Anesthésiste à Besançon : Ecoutez le procureur qui explique comment les patients ont été empoisonnés sur la table d'opération

par morandini

Les 17 nouveaux cas d'empoisonnements présumés, retenus parmi 66 EIG suspects initialement signalés, concernent des patients âgés de 4 à 80 ans. Sept d'entre eux sont décédés, d'autres sont restés plusieurs jours dans le coma.

"Ces patients étaient opérés pour des chirurgies bénignes", mais ont pour la plupart fait des arrêts cardiaques lors des interventions, a expliqué Etienne Manteaux. Le mode opératoire, selon lui, consistait "à polluer des poches de soluté de réhydratation ou des poches de paracétamol avec des anesthésiques locaux ou du potassium".

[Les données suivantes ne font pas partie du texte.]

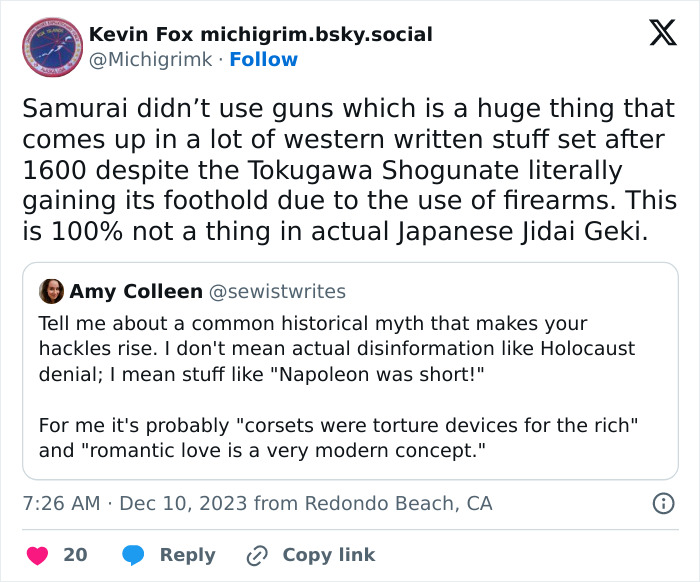Click the chain link copy icon
Image resolution: width=700 pixels, height=582 pixels.
tap(257, 554)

Le Dr Péchier n'a jamais été pris sur le fait mais il est au coeur d'"un faisceau d'éléments concordants", a assuré le magistrat lors d'une conférence de presse. Ces EIG s'inscrivaient, a-t-il souligné, "dans un contexte de conflit aigu avec ses collègues anesthésistes ou chirurgiens" de la clinique Saint-Vincent de Besançon.

L'anesthésiste "se trouvait le plus souvent à proximité immédiate de la salle opératoire", a-t-il relevé, posant des "diagnostics précoces" lorsque "rien ne permettait à ce stade de suspecter un surdosage en potassium ou aux anesthésiques locaux". Il était aussi le "seul anesthésiste présent le jour de l'ensemble des EIG suspects" ou peu de temps avant.